#### Exercise prompt:
In the passage on the Rutgers ROI Program, how much money in annual matching funds did Rutgers leaders commit, and for how many years?

Through educational programs embedded in the ROI Program, innovators at the university will have access to hands-on training in product development and experts, including previous inventors at Rutgers, who have commercialized products, understand how to build a business model, and can help faculty researchers take their discoveries to the next level.

Leaders from the Office of Research and Economic Development, Rutgers–New Brunswick and Rutgers Biomedical and Health Sciences have committed a combined $760,000 in annual matching funds for the next four years to support the goals of the ROI program and enhance its sustainability efforts.

Each hub through the REACH program scouts for biomedical projects, which are reviewed by product development experts to determine if they are promising and should be funded.

The new REACH awardees join a national network of proof-of-concept centers that includes three REACH hubs funded in 2015 and three NIH Centers for Accelerated Innovations (NCAI) that were launched in 2013. In less than five years, the NCAI and REACH have supported 269 research and development projects, provided entrepreneurial training for more than 2,200 scientists, and facilitated formation of 59 spin-out small businesses to solve some of society’s most pressing health care needs.

The Rutgers Optimizes Innovation (ROI) Program is being supported by the National Heart, Lung, And Blood Institute of the National Institutes of Health under Award Number U01HL150852.

#### Source data:

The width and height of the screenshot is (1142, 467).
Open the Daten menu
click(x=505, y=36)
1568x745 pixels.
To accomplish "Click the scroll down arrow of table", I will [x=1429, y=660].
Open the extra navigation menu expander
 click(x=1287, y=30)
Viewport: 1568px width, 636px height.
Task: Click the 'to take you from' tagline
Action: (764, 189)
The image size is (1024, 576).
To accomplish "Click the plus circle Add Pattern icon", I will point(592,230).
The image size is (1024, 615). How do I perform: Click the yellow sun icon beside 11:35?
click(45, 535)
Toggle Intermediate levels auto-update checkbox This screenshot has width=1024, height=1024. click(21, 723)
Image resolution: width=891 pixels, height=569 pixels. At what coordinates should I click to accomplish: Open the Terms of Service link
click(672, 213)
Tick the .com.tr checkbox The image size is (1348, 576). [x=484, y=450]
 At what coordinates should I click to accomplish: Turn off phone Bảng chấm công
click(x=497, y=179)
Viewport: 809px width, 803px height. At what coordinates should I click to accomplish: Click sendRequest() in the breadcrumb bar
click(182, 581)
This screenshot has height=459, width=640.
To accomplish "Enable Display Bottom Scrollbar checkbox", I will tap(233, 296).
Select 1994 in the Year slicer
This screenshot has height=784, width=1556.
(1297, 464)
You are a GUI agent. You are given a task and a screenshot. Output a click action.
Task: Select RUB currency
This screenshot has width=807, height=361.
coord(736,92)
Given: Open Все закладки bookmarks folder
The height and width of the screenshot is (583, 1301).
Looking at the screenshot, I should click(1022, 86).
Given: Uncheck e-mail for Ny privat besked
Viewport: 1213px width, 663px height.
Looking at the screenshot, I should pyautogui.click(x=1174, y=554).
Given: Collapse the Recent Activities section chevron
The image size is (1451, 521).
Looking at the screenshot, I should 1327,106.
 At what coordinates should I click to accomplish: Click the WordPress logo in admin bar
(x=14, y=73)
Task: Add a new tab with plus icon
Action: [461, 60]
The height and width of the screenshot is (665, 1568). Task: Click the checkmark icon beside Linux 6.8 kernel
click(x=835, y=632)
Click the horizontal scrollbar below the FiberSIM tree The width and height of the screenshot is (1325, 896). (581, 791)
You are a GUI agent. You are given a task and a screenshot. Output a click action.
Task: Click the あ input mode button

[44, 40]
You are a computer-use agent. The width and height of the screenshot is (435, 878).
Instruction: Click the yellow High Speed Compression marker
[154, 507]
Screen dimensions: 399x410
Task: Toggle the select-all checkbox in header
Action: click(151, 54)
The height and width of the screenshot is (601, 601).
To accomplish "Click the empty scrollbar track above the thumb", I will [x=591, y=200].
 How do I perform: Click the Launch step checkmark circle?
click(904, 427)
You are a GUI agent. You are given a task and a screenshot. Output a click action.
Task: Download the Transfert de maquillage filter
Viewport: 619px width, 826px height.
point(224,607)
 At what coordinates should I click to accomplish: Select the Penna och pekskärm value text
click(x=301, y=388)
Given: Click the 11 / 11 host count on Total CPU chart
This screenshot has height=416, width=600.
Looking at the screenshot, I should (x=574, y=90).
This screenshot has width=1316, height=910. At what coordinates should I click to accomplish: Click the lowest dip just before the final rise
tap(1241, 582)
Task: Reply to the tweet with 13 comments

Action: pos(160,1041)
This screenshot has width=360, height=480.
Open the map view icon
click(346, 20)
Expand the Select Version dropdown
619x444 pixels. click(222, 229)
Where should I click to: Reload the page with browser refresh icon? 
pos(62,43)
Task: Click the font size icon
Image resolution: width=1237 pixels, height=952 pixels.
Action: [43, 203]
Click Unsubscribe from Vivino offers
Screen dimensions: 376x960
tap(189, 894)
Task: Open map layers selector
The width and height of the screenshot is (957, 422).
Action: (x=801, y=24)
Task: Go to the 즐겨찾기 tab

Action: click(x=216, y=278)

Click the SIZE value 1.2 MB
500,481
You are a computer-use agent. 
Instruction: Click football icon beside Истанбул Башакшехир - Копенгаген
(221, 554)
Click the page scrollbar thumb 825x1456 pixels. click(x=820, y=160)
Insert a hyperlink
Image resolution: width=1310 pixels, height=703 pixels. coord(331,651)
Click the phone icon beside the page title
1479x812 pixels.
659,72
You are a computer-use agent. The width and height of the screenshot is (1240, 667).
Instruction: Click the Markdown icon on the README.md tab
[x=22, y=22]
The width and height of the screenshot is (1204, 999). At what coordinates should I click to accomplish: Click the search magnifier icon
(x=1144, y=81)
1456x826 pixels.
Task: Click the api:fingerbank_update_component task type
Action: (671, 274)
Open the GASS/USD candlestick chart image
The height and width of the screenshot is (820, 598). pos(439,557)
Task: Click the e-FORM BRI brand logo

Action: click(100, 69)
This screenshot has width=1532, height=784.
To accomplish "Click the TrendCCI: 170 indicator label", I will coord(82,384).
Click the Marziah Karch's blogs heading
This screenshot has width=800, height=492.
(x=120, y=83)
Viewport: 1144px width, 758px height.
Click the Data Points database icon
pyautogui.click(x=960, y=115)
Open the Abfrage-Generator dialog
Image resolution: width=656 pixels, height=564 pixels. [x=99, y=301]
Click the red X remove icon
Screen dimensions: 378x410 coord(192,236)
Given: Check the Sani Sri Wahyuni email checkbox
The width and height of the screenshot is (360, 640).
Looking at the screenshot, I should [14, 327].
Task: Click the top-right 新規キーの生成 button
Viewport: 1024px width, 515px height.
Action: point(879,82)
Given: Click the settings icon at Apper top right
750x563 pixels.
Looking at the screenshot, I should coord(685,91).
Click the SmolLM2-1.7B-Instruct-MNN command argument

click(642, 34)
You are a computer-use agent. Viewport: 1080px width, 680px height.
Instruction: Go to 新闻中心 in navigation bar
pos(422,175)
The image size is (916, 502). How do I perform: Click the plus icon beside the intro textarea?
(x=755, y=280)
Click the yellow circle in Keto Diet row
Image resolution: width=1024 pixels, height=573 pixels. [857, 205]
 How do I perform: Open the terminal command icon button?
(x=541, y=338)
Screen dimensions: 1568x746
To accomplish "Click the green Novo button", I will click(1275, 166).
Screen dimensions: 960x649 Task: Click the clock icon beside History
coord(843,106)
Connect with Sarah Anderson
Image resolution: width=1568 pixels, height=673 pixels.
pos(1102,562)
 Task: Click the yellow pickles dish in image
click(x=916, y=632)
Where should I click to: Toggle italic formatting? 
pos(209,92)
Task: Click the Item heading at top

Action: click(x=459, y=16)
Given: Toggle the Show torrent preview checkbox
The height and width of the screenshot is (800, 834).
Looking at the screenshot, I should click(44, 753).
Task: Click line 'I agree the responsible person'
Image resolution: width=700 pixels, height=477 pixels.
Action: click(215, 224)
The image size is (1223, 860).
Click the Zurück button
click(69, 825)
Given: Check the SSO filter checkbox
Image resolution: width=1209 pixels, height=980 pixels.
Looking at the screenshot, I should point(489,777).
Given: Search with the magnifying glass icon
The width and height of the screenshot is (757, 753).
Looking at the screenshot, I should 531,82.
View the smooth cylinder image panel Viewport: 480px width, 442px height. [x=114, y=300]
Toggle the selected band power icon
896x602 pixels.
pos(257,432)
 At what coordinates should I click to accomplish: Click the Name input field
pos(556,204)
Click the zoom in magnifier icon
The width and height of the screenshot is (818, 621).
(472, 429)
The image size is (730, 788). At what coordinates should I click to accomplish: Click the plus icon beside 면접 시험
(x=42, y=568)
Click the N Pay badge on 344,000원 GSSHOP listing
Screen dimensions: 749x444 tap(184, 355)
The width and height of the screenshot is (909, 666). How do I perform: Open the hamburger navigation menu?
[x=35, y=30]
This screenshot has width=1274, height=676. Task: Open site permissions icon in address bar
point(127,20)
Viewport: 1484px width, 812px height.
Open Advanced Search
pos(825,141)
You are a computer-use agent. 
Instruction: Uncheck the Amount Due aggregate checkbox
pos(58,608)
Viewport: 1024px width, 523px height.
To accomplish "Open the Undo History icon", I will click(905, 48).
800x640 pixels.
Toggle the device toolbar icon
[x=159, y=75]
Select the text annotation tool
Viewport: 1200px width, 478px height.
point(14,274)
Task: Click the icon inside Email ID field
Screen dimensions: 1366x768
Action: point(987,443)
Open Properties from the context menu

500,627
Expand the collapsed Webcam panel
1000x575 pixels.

#### Written response:
A combined $760,000 a year for the next four years.